Coronavirus, Agrimercati: nel secondo trimestre giù valore aggiunto agricolo, occupazione e produzione

L'analisi dell'ISMEA evidenzia anche la crescita dei consumi e la tenuta dell'export. L'indice del clima di fiducia perde sette punti e diminuiscono gli investimenti.

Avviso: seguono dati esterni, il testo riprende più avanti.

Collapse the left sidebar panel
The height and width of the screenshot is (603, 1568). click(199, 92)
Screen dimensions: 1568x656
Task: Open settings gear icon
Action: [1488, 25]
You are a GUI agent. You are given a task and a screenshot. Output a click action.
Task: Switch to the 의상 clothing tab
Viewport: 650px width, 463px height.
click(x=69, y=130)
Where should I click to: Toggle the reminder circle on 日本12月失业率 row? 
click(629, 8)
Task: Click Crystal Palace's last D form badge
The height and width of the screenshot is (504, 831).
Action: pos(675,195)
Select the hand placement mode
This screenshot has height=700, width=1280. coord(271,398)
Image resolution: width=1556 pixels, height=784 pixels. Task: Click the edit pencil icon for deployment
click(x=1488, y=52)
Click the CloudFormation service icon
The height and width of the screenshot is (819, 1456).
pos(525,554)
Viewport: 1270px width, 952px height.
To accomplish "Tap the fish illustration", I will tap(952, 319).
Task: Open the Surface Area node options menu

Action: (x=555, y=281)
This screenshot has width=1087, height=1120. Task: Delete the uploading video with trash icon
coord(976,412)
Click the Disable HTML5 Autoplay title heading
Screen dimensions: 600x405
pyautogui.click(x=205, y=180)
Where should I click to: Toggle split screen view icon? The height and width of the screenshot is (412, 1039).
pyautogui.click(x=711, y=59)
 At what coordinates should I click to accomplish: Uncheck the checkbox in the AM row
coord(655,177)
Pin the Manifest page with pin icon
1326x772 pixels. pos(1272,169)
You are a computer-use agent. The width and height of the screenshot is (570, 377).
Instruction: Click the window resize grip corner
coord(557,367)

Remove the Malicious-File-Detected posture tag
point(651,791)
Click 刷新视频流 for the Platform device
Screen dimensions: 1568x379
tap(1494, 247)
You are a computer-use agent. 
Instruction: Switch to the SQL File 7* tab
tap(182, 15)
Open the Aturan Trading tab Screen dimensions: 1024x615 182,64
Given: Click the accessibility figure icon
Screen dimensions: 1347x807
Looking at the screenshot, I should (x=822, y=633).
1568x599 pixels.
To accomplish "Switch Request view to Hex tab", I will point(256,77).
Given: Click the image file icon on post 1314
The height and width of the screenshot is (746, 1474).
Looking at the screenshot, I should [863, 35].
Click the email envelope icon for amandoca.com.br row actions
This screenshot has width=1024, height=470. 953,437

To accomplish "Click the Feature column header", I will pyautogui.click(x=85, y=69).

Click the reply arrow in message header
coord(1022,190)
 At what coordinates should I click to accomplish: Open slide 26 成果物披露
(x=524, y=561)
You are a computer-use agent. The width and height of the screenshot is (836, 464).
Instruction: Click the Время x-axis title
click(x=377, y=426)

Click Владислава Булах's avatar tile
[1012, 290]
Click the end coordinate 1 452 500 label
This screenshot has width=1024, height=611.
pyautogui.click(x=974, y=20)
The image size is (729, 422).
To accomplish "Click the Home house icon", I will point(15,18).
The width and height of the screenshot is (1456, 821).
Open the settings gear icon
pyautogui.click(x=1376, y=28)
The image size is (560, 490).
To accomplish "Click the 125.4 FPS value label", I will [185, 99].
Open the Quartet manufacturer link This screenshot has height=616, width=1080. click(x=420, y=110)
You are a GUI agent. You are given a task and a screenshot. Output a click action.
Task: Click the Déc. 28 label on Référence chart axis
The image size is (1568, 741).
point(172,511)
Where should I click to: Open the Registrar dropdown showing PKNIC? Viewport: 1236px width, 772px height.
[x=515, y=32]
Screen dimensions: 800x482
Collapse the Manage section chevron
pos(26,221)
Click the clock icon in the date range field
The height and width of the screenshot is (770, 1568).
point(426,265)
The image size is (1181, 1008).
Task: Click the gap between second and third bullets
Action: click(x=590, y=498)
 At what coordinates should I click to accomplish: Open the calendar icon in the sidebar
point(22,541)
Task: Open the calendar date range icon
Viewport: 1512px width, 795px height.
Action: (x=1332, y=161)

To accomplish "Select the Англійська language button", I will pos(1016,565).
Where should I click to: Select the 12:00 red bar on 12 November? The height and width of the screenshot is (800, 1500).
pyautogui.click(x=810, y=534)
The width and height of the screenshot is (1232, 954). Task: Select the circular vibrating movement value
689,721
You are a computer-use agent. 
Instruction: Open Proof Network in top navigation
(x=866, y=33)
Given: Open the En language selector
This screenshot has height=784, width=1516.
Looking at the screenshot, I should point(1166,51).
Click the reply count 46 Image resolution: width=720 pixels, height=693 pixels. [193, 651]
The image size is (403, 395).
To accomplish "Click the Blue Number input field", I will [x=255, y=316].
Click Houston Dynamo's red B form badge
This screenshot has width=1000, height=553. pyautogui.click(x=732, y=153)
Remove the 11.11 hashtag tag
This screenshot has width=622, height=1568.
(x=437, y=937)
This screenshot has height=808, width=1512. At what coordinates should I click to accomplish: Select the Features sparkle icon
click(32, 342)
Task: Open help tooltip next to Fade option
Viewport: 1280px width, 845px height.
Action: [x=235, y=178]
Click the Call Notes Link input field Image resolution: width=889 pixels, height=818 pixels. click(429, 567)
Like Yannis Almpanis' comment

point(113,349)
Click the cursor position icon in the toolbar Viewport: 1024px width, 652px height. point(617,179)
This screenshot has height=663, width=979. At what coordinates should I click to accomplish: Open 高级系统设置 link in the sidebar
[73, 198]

Il secondo trimestre 2020, dopo i primi segnali di inizio anno, ha visto gli effetti devastanti della pandemia abbattersi sull'economia mondiale. Per il nostro Paese i numeri sono impietosi: la contrazione del Pil è del 17,7% su base annua, alla quale contribuiscono tutte le componenti della domanda e tutti i settori produttivi, ma dal settore primario arrivano dati meno negativi che dal resto dell'economia nazionale. 

Agrimercati

L'analisi contenuta nel report Agrimercati  dell'ISMEA, registra una diminuzione del valore aggiunto agricolo del 4,9% rispetto al livello del secondo trimestre del 2019 (Istat, Conti economici trimestrali). I prezzi all'origine dei prodotti agricoli nazionali nel secondo trimestre del 2020 hanno perso lo 0,9% su base annua, a seguito del ribasso dal paniere dei prodotti animali (-9,6%), in particolare animali vivi e lattiero-caseari; al contrario, i listini dei prodotti vegetali sono aumentati rispetto al livello del secondo trimestre del 2019 (+8%), spinti da tutti i segmenti, a eccezione dell'olio e degli ortaggi.

Occupazione

Inevitabilmente le difficoltà dettate dall'emergenza sanitaria si ripercuotono sul fronte occupazionale, -2,6% rispetto allo stesso periodo del 2019, anche se in maniera minore rispetto a quello che ha interessato l'intera economia (-3,6%). Assai più importante il calo registrato dall'Istat per quello che riguarda le ore lavorate: il 20% in meno nel complesso dei settori, il 7% per l'agricoltura.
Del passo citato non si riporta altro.